_PROBLEM DESCRIPTION:_ Format every line of the listing below as a two-column Markdown table, with the columns No. and Line. Skip blank lines and number the remaining rows in order.

_DATA TO PROCESS:_
★ ★ ★ ★ ★ ★ ★

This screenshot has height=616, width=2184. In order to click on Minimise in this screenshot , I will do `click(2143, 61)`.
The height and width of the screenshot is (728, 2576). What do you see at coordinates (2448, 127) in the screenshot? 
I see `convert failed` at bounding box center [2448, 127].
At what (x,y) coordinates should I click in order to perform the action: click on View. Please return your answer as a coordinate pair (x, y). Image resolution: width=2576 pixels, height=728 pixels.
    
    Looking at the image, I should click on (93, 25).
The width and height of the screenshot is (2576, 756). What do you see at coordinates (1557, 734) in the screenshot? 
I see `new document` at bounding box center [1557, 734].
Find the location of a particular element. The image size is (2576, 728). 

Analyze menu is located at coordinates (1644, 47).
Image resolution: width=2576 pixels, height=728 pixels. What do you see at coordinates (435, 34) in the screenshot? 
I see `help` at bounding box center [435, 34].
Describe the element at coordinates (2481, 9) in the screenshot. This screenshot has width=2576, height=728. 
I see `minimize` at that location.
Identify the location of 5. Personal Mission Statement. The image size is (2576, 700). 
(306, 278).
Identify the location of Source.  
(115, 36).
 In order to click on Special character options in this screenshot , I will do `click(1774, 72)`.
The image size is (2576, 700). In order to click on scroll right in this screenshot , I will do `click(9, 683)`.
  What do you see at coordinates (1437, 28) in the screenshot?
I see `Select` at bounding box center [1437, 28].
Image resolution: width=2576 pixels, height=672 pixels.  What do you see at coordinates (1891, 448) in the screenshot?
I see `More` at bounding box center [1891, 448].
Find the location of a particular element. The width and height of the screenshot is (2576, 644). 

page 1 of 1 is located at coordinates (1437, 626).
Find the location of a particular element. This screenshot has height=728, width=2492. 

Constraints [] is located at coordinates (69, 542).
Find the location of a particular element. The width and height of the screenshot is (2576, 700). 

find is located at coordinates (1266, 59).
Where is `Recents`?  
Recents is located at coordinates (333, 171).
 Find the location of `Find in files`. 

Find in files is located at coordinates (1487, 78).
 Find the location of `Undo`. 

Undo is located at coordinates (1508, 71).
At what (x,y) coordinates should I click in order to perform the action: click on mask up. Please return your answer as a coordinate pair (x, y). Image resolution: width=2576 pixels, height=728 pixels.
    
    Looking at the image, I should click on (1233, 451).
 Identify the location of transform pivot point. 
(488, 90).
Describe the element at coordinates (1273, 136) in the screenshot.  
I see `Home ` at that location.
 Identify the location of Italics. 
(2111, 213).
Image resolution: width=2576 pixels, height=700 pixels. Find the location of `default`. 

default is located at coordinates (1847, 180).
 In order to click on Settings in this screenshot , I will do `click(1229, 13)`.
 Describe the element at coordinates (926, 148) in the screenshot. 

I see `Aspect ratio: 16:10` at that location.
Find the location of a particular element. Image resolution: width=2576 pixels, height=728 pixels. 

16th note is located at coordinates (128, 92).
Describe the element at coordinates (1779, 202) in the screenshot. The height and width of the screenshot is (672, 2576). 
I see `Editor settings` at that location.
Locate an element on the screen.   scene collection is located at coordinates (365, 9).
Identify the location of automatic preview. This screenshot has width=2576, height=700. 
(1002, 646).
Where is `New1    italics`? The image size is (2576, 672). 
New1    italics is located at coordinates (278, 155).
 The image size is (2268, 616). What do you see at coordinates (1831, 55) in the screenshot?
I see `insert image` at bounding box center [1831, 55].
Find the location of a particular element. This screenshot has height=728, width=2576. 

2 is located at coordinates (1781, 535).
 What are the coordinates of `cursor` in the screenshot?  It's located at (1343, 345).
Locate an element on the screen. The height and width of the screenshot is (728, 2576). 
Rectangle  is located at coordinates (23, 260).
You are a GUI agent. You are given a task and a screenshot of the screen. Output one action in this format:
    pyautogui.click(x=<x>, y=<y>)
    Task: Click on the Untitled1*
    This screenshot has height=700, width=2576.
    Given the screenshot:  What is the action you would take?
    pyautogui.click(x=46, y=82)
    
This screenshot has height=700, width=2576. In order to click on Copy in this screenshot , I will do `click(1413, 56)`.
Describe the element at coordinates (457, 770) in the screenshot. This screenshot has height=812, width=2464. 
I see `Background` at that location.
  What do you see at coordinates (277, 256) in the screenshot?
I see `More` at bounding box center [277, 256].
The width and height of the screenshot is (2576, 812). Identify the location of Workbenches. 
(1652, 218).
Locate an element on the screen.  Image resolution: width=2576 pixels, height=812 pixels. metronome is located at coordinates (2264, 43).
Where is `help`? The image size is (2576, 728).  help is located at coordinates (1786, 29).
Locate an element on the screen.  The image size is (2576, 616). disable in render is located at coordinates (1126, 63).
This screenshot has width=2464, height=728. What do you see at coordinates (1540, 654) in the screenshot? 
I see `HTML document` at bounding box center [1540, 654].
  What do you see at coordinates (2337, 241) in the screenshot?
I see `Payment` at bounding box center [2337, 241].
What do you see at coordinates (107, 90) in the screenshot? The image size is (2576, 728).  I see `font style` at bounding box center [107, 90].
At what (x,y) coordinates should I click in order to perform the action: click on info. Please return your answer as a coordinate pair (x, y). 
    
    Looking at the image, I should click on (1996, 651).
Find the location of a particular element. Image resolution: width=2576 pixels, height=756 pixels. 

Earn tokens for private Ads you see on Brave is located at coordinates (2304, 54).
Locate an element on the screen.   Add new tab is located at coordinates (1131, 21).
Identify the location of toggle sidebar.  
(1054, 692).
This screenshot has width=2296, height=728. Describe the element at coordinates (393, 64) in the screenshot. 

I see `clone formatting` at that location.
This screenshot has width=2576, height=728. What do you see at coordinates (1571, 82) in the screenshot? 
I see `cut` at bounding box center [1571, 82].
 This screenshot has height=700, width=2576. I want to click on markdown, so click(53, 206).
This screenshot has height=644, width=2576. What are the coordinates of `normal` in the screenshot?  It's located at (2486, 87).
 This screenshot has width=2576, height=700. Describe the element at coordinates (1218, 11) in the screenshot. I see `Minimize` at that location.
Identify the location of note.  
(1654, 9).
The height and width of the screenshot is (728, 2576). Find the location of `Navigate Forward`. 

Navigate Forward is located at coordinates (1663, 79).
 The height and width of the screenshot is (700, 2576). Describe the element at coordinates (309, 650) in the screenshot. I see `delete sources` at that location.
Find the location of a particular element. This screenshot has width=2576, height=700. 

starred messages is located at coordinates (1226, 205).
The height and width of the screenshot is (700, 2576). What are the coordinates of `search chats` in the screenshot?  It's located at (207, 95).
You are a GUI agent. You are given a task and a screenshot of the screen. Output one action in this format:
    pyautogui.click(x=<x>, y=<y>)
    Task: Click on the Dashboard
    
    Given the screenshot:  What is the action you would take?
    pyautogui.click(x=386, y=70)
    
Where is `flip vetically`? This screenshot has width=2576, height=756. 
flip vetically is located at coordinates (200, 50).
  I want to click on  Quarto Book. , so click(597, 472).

★ ★ ★ ★ ★ ★ ★

_OUTPUT OF THE EXERCISE:_
| No. | Line |
|---|---|
| 1 | This screenshot has height=616, width=2184. In order to click on Minimise in this screenshot , I will do `click(2143, 61)`. |
| 2 | The height and width of the screenshot is (728, 2576). What do you see at coordinates (2448, 127) in the screenshot?  |
| 3 | I see `convert failed` at bounding box center [2448, 127]. |
| 4 | At what (x,y) coordinates should I click in order to perform the action: click on View. Please return your answer as a coordinate pair (x, y). Image resolution: width=2576 pixels, height=728 pixels. |
| 5 |     Looking at the image, I should click on (93, 25). |
| 6 | The width and height of the screenshot is (2576, 756). What do you see at coordinates (1557, 734) in the screenshot?  |
| 7 | I see `new document` at bounding box center [1557, 734]. |
| 8 | Find the location of a particular element. The image size is (2576, 728).  |
| 9 | Analyze menu is located at coordinates (1644, 47). |
| 10 | Image resolution: width=2576 pixels, height=728 pixels. What do you see at coordinates (435, 34) in the screenshot?  |
| 11 | I see `help` at bounding box center [435, 34]. |
| 12 | Describe the element at coordinates (2481, 9) in the screenshot. This screenshot has width=2576, height=728.  |
| 13 | I see `minimize` at that location. |
| 14 | Identify the location of 5. Personal Mission Statement. The image size is (2576, 700).  |
| 15 | (306, 278). |
| 16 | Identify the location of Source.   |
| 17 | (115, 36). |
| 18 |  In order to click on Special character options in this screenshot , I will do `click(1774, 72)`. |
| 19 | The image size is (2576, 700). In order to click on scroll right in this screenshot , I will do `click(9, 683)`. |
| 20 |   What do you see at coordinates (1437, 28) in the screenshot? |
| 21 | I see `Select` at bounding box center [1437, 28]. |
| 22 | Image resolution: width=2576 pixels, height=672 pixels.  What do you see at coordinates (1891, 448) in the screenshot? |
| 23 | I see `More` at bounding box center [1891, 448]. |
| 24 | Find the location of a particular element. The width and height of the screenshot is (2576, 644).  |
| 25 | page 1 of 1 is located at coordinates (1437, 626). |
| 26 | Find the location of a particular element. This screenshot has height=728, width=2492.  |
| 27 | Constraints [] is located at coordinates (69, 542). |
| 28 | Find the location of a particular element. The width and height of the screenshot is (2576, 700).  |
| 29 | find is located at coordinates (1266, 59). |
| 30 | Where is `Recents`?   |
| 31 | Recents is located at coordinates (333, 171). |
| 32 |  Find the location of `Find in files`.  |
| 33 | Find in files is located at coordinates (1487, 78). |
| 34 |  Find the location of `Undo`.  |
| 35 | Undo is located at coordinates (1508, 71). |
| 36 | At what (x,y) coordinates should I click in order to perform the action: click on mask up. Please return your answer as a coordinate pair (x, y). Image resolution: width=2576 pixels, height=728 pixels. |
| 37 |     Looking at the image, I should click on (1233, 451). |
| 38 |  Identify the location of transform pivot point.  |
| 39 | (488, 90). |
| 40 | Describe the element at coordinates (1273, 136) in the screenshot.   |
| 41 | I see `Home ` at that location. |
| 42 |  Identify the location of Italics.  |
| 43 | (2111, 213). |
| 44 | Image resolution: width=2576 pixels, height=700 pixels. Find the location of `default`.  |
| 45 | default is located at coordinates (1847, 180). |
| 46 |  In order to click on Settings in this screenshot , I will do `click(1229, 13)`. |
| 47 |  Describe the element at coordinates (926, 148) in the screenshot.  |
| 48 | I see `Aspect ratio: 16:10` at that location. |
| 49 | Find the location of a particular element. Image resolution: width=2576 pixels, height=728 pixels.  |
| 50 | 16th note is located at coordinates (128, 92). |
| 51 | Describe the element at coordinates (1779, 202) in the screenshot. The height and width of the screenshot is (672, 2576).  |
| 52 | I see `Editor settings` at that location. |
| 53 | Locate an element on the screen.   scene collection is located at coordinates (365, 9). |
| 54 | Identify the location of automatic preview. This screenshot has width=2576, height=700.  |
| 55 | (1002, 646). |
| 56 | Where is `New1    italics`? The image size is (2576, 672).  |
| 57 | New1    italics is located at coordinates (278, 155). |
| 58 |  The image size is (2268, 616). What do you see at coordinates (1831, 55) in the screenshot? |
| 59 | I see `insert image` at bounding box center [1831, 55]. |
| 60 | Find the location of a particular element. This screenshot has height=728, width=2576.  |
| 61 | 2 is located at coordinates (1781, 535). |
| 62 |  What are the coordinates of `cursor` in the screenshot?  It's located at (1343, 345). |
| 63 | Locate an element on the screen. The height and width of the screenshot is (728, 2576).  |
| 64 | Rectangle  is located at coordinates (23, 260). |
| 65 | You are a GUI agent. You are given a task and a screenshot of the screen. Output one action in this format: |
| 66 |     pyautogui.click(x=<x>, y=<y>) |
| 67 |     Task: Click on the Untitled1* |
| 68 |     This screenshot has height=700, width=2576. |
| 69 |     Given the screenshot:  What is the action you would take? |
| 70 |     pyautogui.click(x=46, y=82) |
| 71 | This screenshot has height=700, width=2576. In order to click on Copy in this screenshot , I will do `click(1413, 56)`. |
| 72 | Describe the element at coordinates (457, 770) in the screenshot. This screenshot has height=812, width=2464.  |
| 73 | I see `Background` at that location. |
| 74 |   What do you see at coordinates (277, 256) in the screenshot? |
| 75 | I see `More` at bounding box center [277, 256]. |
| 76 | The width and height of the screenshot is (2576, 812). Identify the location of Workbenches.  |
| 77 | (1652, 218). |
| 78 | Locate an element on the screen.  Image resolution: width=2576 pixels, height=812 pixels. metronome is located at coordinates (2264, 43). |
| 79 | Where is `help`? The image size is (2576, 728).  help is located at coordinates (1786, 29). |
| 80 | Locate an element on the screen.  The image size is (2576, 616). disable in render is located at coordinates (1126, 63). |
| 81 | This screenshot has width=2464, height=728. What do you see at coordinates (1540, 654) in the screenshot?  |
| 82 | I see `HTML document` at bounding box center [1540, 654]. |
| 83 |   What do you see at coordinates (2337, 241) in the screenshot? |
| 84 | I see `Payment` at bounding box center [2337, 241]. |
| 85 | What do you see at coordinates (107, 90) in the screenshot? The image size is (2576, 728).  I see `font style` at bounding box center [107, 90]. |
| 86 | At what (x,y) coordinates should I click in order to perform the action: click on info. Please return your answer as a coordinate pair (x, y).  |
| 87 |     Looking at the image, I should click on (1996, 651). |
| 88 | Find the location of a particular element. Image resolution: width=2576 pixels, height=756 pixels.  |
| 89 | Earn tokens for private Ads you see on Brave is located at coordinates (2304, 54). |
| 90 | Locate an element on the screen.   Add new tab is located at coordinates (1131, 21). |
| 91 | Identify the location of toggle sidebar.   |
| 92 | (1054, 692). |
| 93 | This screenshot has width=2296, height=728. Describe the element at coordinates (393, 64) in the screenshot.  |
| 94 | I see `clone formatting` at that location. |
| 95 | This screenshot has width=2576, height=728. What do you see at coordinates (1571, 82) in the screenshot?  |
| 96 | I see `cut` at bounding box center [1571, 82]. |
| 97 |  This screenshot has height=700, width=2576. I want to click on markdown, so click(53, 206). |
| 98 | This screenshot has height=644, width=2576. What are the coordinates of `normal` in the screenshot?  It's located at (2486, 87). |
| 99 |  This screenshot has width=2576, height=700. Describe the element at coordinates (1218, 11) in the screenshot. I see `Minimize` at that location. |
| 100 | Identify the location of note.   |
| 101 | (1654, 9). |
| 102 | The height and width of the screenshot is (728, 2576). Find the location of `Navigate Forward`.  |
| 103 | Navigate Forward is located at coordinates (1663, 79). |
| 104 |  The height and width of the screenshot is (700, 2576). Describe the element at coordinates (309, 650) in the screenshot. I see `delete sources` at that location. |
| 105 | Find the location of a particular element. This screenshot has width=2576, height=700.  |
| 106 | starred messages is located at coordinates (1226, 205). |
| 107 | The height and width of the screenshot is (700, 2576). What are the coordinates of `search chats` in the screenshot?  It's located at (207, 95). |
| 108 | You are a GUI agent. You are given a task and a screenshot of the screen. Output one action in this format: |
| 109 |     pyautogui.click(x=<x>, y=<y>) |
| 110 |     Task: Click on the Dashboard |
| 111 |     Given the screenshot:  What is the action you would take? |
| 112 |     pyautogui.click(x=386, y=70) |
| 113 | Where is `flip vetically`? This screenshot has width=2576, height=756.  |
| 114 | flip vetically is located at coordinates (200, 50). |
| 115 |   I want to click on  Quarto Book. , so click(597, 472). |